Experimental Results

UI-Ins-7B and UI-Ins-32B are evaluated on five grounding benchmarks and the AndroidWorld online agent environment. Quantitative results demonstrate consistent state-of-the-art (SOTA) performance:

UI-I2E-Bench: UI-Ins-32B achieves 87.3% accuracy, outperforming all baselines.
ScreenSpot-Pro: UI-Ins-32B attains 57.0% accuracy, with substantial gains on challenging software domains.
MMBench-GUI L2: UI-Ins-32B scores 84.9%, with larger improvements on advanced instruction subsets.

Figure 3: Performance comparisons of UI-Ins and other state-of-the-art methods.

On AndroidWorld, UI-Ins-7B (as executor under a GPT-5 planner) achieves a 74.1% success rate, surpassing strong closed-source models and demonstrating robust agentic potential in dynamic, real-world environments.

Ablation and Analysis

Ablation studies confirm the necessity of both SFT and RL stages, with removal of either resulting in significant accuracy degradation. The intermediate reasoning step is shown to be critical, with its absence causing >10% drops on key benchmarks. Comparisons between free-form reasoning (FFR) and Instruction-as-Reasoning (IR) reveal that FFR degrades performance, while IR consistently improves accuracy, validating the structured reasoning approach.

Instruction-as-Reasoning also stabilizes SFT+RL training by preventing policy collapse, as evidenced by substantial accuracy gains during RL when initialized with IR-based SFT.

Emergent Reasoning Capabilities

Qualitative analysis reveals that UI-Ins models develop emergent capabilities beyond the four predefined perspectives:

Strategic Selection: The model dynamically selects the most effective reasoning perspective per scenario.
Compositional Integration: Multiple perspectives are synthesized into cohesive reasoning chains.
Novel Perspectives: The model generates entirely new analytical angles, such as group affiliation or UI element state, not seen during training.
Figure 4: Different reasoning capabilities of UI-Ins, including compositional and emergent perspectives.

Figure 5: UI-Ins-7B succeeds on ambiguous grounding tasks by leveraging diverse reasoning, outperforming GTA1-7B.

Error Analysis

Three primary failure modes are identified:

Lack of Domain-Specific Knowledge: Errors arise when external knowledge is required for correct grounding.
Layout Understanding Deficiency: The model sometimes fails to interpret UI structure for precise action localization.
Visual Ambiguity and Hallucination: Visually similar distractors can lead to incorrect selections.
Figure 6: Error analysis of UI-Ins, highlighting domain knowledge gaps, layout understanding failures, and hallucinations.

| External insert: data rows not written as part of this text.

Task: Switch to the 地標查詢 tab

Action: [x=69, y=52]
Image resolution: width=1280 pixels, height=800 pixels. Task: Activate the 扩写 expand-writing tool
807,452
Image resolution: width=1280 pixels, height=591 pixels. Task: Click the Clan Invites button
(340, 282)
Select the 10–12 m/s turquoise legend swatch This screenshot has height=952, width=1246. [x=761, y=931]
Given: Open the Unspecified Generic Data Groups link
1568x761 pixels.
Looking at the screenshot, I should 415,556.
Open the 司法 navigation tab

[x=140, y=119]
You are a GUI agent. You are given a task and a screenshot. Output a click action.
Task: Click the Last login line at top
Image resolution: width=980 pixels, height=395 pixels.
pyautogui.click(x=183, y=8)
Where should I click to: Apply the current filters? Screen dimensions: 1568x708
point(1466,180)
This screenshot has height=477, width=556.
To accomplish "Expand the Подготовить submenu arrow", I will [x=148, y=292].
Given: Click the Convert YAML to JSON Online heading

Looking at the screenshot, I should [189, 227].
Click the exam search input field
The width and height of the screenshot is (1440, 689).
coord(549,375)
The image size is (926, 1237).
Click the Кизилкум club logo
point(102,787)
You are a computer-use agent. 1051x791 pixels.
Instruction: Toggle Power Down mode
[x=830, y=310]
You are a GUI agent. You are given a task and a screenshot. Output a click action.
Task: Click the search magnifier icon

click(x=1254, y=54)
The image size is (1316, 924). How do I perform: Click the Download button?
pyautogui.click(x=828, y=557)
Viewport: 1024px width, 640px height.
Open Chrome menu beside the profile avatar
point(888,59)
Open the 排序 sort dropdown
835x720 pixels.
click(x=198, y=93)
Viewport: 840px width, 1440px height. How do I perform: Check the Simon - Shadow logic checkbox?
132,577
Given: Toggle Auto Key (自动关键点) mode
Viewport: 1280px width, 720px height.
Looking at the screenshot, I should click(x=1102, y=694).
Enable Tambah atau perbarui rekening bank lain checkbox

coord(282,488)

Implications and Future Directions

The Instruction-as-Reasoning paradigm demonstrates that structured, multi-perspective reasoning is essential for robust GUI grounding. The approach yields strong empirical gains, mitigates policy collapse, and unlocks emergent reasoning capabilities. Practically, UI-Ins models are well-suited for deployment in real-world GUI agents, with demonstrated stability and reliability in dynamic environments.

Theoretically, the work suggests that reasoning diversity and quality are central to grounding performance, challenging the prevailing view of instructions as static inputs. Future research may explore further expansion of reasoning perspectives, integration of external knowledge sources, and adaptation to more complex, multi-turn agentic tasks.

Conclusion

UI-Ins reframes GUI grounding by treating instructions as dynamic reasoning pathways, supported by a high-quality, multi-perspective data pipeline and a two-stage SFT+RL training framework. The resulting models achieve SOTA performance across diverse benchmarks and exhibit strong agentic capabilities. The work provides compelling evidence for the importance of instruction diversity and structured reasoning in GUI grounding, with broad implications for the design of intelligent agents and multimodal systems.